Sal is responsible for overseeing and implementing new quality control procedures to ensure all Guided Imports productions seamlessly make their way into the hands of our clients end users.
When Sal is not working directly with factories on their quality control procedures, inspecting individual productions and samples, or training our team in QC operations, Sal is researching and developing new ways to bring optimized quality control to the standards of e-commerce sales.
Improving Your Product's Quality With Product Specification Sheets When Importing from China Suppliers.
“Made in China” products are often associated with being cheap or, of bad quality. The truth is, you can find almost any product in China in varying qualities. There are high quality factories as well as low quality factories...and everything in between. When e-commerce sellers source and import products from China, they need to utilize every tool available to ensure they are setting themselves up for success.
It’s not uncommon to hear buyers talk of their bad experiences with Chinese manufacturers. However, many of these stories, once dug deeper, paint a clearer picture - many of these buyers lacked or downright failed to implement quality procedures.
A quality plan is crucial and should never be left out of an importers sourcing process. Setting up quality processes achieves smoother production, delivery, and puts safeguards in place.
We are going to go over a very simple tool to assist you in having a strong quality plan.
What is a Specification Sheet?
A product specification sheet is a detailed, concise document that clearly labels all of your products specifications. This document, often fit onto one or two pages, is the ideal tool to assist not only your potential suppliers but also assist yourself in keeping your product specifications organized and clear throughout the sourcing and production process.
Creating A Clear Specification Sheet
Specification sheets don’t have a required template, rather, their intention is to list all the necessary requirements in an organized and easy to understand format for all parties to understand.
While the specification sheet is great for defining the specifications, it can also define the required quality.
Let’s face it - There is no universal definition of “good quality”.
“Good quality” is subjective from person to person. Your idea of “good quality” and your customers will be very different; this will also be true of your manufacturer. With this in mind, it is important to clarify your quality requirements in detail with product specifications.
As a rule of thumb, be as descriptive as you can and list your specifications, imagining your manufacturer as new to the industry. Be specific and include as much as you can to define your product. Picture your supplier as a newcomer to the industry.
You should include possible defects and make your quality parameters very clear — for example “scratch more than 3mm long on the surface of the product will be considered a major defect”. You can use your specification sheet as an inspection checklist later on, once production has finished. I also highly recommend you get your specification sheet translated to Chinese to receive the best results.
The following are a list of tips for writing your specification sheet:
- What is the application for your product?
- What is the product material?
- What are the dimensions? (Ex: thickness, length, width, height)
- Are there any other needs? (Ex: color, wood type, durability, water resistant etc.)
- Compliance standards based on region sold to (ISO, FDA, CE, etc.)
- Machining requirements? (Rough, soft, flexible)
- Every industry will have jargon, terminology and abbreviations. Define as much as you can (a definition section is recommended).
- Wording should be short and direct.
- What is the destination your product being shipped to?
- Dimensions and weight requirements should include tolerance levels.
- Color specifications should be referred under Pantone code.

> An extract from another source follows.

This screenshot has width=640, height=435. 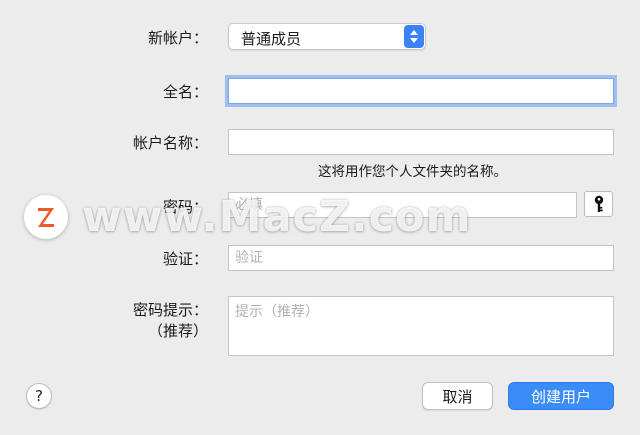 What do you see at coordinates (561, 396) in the screenshot?
I see `create-user-button: 创建用户` at bounding box center [561, 396].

- Product performance should be included (for example, extreme temperatures and humidity)
- When specific tests are required, standards used to measure precise measurements should be included (Materials, Conditions…)
This may seem like a lot of work, but consider the consequences of not implementing this crucial document. Some manufacturers will take your lack of instructions as an advantage and use cheaper materials to cut down on costs. Do yourself the favor and reduce your risks and provide your supplier with clear product specifications, this will save you a lot of time and costs in the future.
If you’re a Guided Imports client, this is also a document you are more than welcome to send us when you have your product idea ready. I will be more than happy to personally take a look at it and let you know what things we can add to improve your specification sheet. Remember, it never hurts to be overly detailed, as long as you stay organized and concise.